At my desk at UWC I find a paper saved on my hard drive that I didn’t have time to read last week. It was written by Hans Engdahl, a professor in the UWC Religion and Theology Department. When he gave a seminar on his paper Steve Biko and Complicity last month, I got the time of the presentation wrong, and missed it. But Hans kindly emailed me the paper. The main point of the paper is Biko’s assertion that complicity with evil is something that marks us all. Of course that was before. Now it is after the xenocide, as a fellow blogger has so aptly called it. Now I read Biko’s words with from a new perspective — from the other side, as it were — and once again, from the grave, he has put his finger on the problem. And he has identified exactly where the current state has gone so wrong.

If I could assign an image to this violence it would be of an ugly, infected, pus-laden boil that finally burst and spewed putrefaction into the world. An infection that was never treated, that was allowed to fester and swell. The source of the infection was the racism that taught black folks in South Africa to hate themselves. No one with pride, dignity or self-respect would laugh and hurl rocks at fleeing children. Yet that is exactly what has just happened all over the country. I think people first were pushed and now jump to the masochism of getting in touch with “who they really are” — their “cultural/national identity” — by descending voluntarily to the rock-bottom place that the system has always assigned to them.

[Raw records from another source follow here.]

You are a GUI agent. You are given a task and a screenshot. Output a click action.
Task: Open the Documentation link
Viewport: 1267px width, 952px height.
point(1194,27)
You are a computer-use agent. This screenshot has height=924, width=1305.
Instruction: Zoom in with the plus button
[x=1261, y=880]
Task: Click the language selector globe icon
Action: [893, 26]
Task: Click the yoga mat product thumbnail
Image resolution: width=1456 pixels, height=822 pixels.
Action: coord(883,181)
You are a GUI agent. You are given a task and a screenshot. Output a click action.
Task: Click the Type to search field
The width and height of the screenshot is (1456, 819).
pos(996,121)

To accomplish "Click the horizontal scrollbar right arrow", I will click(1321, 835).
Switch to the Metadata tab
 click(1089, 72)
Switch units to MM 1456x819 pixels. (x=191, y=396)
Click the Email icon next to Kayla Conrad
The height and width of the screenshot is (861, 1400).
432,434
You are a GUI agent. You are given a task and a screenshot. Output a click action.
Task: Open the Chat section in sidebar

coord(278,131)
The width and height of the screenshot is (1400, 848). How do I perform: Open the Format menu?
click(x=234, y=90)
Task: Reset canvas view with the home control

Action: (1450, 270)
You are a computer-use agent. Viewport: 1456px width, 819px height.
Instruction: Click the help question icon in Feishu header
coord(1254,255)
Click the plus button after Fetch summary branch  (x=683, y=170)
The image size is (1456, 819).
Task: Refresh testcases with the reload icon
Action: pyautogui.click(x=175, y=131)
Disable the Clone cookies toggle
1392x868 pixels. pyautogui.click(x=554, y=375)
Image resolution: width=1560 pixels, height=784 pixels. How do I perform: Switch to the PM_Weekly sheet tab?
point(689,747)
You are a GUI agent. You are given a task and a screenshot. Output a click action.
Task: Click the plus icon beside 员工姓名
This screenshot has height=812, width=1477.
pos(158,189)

The answer therefore is not to condemn and blame some shadowy, minority Third Force-type element, to look for “a few South Africans behind the violence.” The answer is to examine how people have been taught to hate themselves by the fact by being treated as if they were less than human. If the state treats you as if you were some kind of dim-witted livestock in a kraal, eventually that may be what you grow to believe yourself to be.

All politicians from all the political parties must immediately issue a directive to all their branches that if there are any more victims of xenocide anywhere in their communities, that the leaders of those branches will be held accountable. They will lose their positions. They must go out find the displaced people from their communities, escort them back to their homes, help them rebuild. They must sit down with their membership and tell them that anyone inflicting violence is unacceptable, and that such behaviour will not be tolerated now or in the future. They want to be leaders? Let them lead.

“This thing” is not criminality, it is the explosion of two kinds of hatred — self-hatred and horrible xenophobia. It must be confronted as both. Biko asks us all to search our souls. Not to find a scapegoat somewhere out there. In the meantime new t-shirts must say: 100% HUMAN.